A condition de bien choisir, ce qui n’est pas chose facile face à la multiplicité des méthodes, dont certaines sont totalement farfelues, voire inquiétantes. Le 7 avril, Georges Fenech, président de la Mission interministérielle de vigilance et de lutte contre les dérives sectaires (Miviludes), s’est ému des risques de dérapages. «On voit des centres proliférer et offrir à la carte toutes sortes de psychothérapies alternatives mais totalement charlatanesques. Si l’on n’y prend pas garde, ils peuvent faire beaucoup de victimes.» Les psys médiatiques justifient souvent leur omniprésence par cette menace : ne pas répondre à la demande incontestable du public, c’est prendre le risque que des personnes peu compétentes ou malhonnêtes profitent du vide laissé par les professionnels.
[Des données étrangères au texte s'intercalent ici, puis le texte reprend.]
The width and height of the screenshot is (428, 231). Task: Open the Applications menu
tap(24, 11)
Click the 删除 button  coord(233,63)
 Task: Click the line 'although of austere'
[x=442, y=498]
La mode psy aurait-elle atteint son apogée ? C’est ce que soutient le psychiatre Jean-Jacques Rassial, pour qui «l’offre psy a largement dépassé la demande, entraînant une banale lutte commerciale sur le marché des patients». Consommateurs experts, ces derniers ont acquis des expériences, plus ou moins bonnes, qui atténuent l’idée que ces praticiens sont capables de tout résoudre.
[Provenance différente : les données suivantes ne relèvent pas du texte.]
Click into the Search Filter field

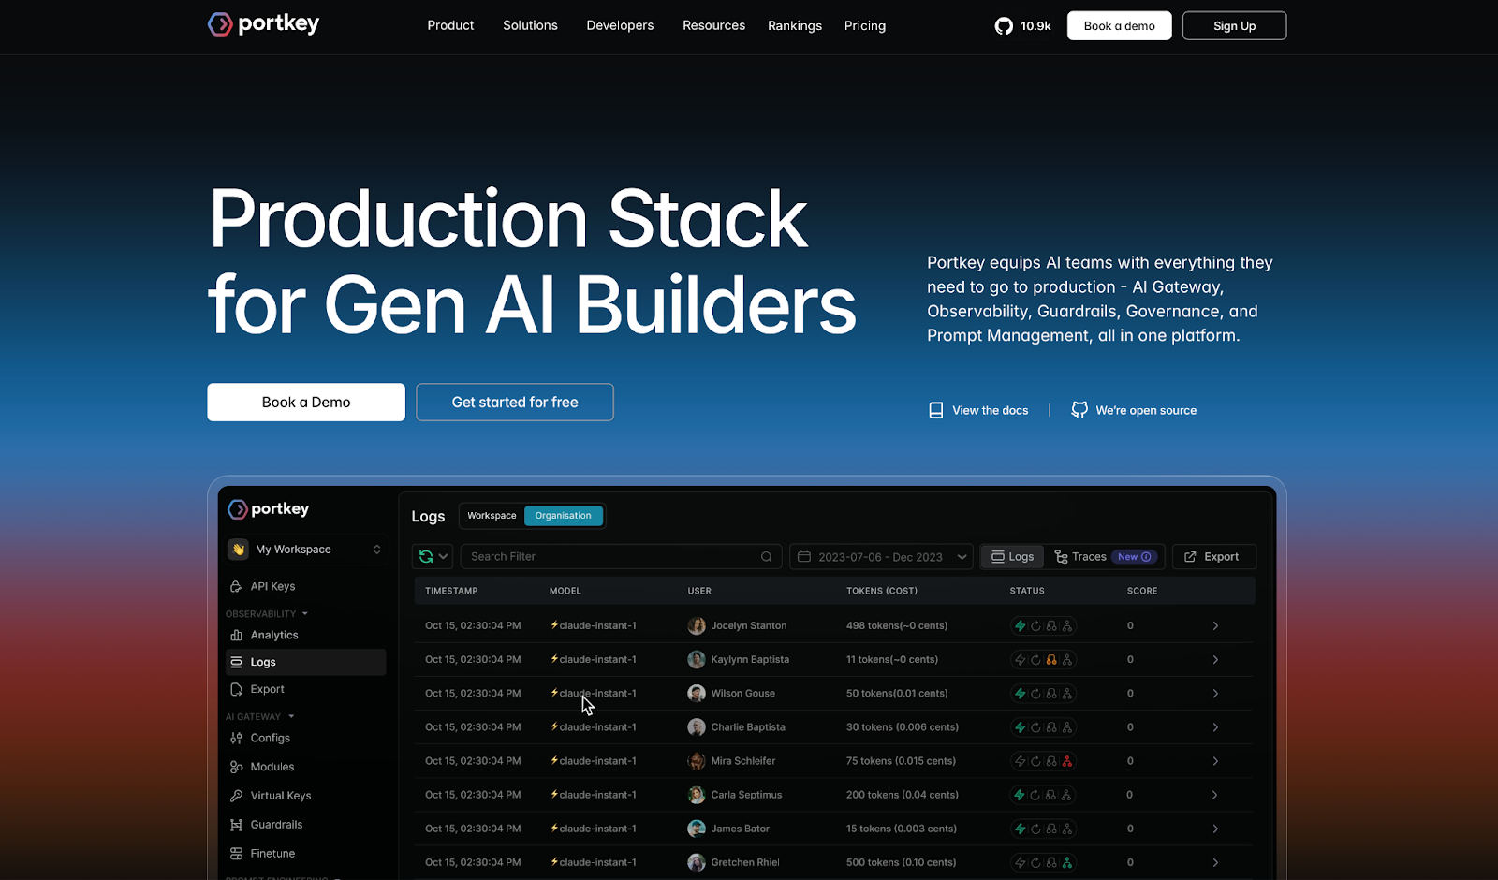(613, 556)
A l’image de François, un jeune chef d’entreprise qui a fait la tournée des psys avec son fils aîné Grégoire, pris de hurlements toutes les nuits. Classiques peurs nocturnes ou troubles liés à l’arrivée d’un petit frère ? «Certains avis frôlaient l’incompétence!» s’étonne-t-il rétrospectivement. Sept ans plus tard, Grégoire était toujours très anxieux. Nouvelle visite chez une pédopsychiatre qui, très vite, met le doigt sur un traumatisme vécu par l’enfant lorsqu’il avait à peine 18 mois : l’agression de son grand-père sous ses yeux. A l’époque, la psychologue de la police avait affirmé qu’il ne se souviendrait de rien ! «La pédopsy nous a dit: voilà, c’est terminé», se souvient François. Depuis, Grégoire va bien. Et, si son petit frère est turbulent, son père se refuse à consulter : «C’est trop facile d’aller voir un psy pour compenser sa faiblesse d’éducation.» Parole d’orfèvre.
(1) Sondage CSA réalisé en juin2006 pour Psychologies Magazine. Près de 8% des personnes interrogées disaient suivre ou avoir suivi une psychothérapie.
(2) L’Interprétation du rêve, Totem et tabou et Le Malaise dans la civilisation. Editions du Seuil.
(3) Psychanalystes, qu’avons-nous fait de la psychanalyse?, d’Anne Millet, mars2010, Editions du Seuil.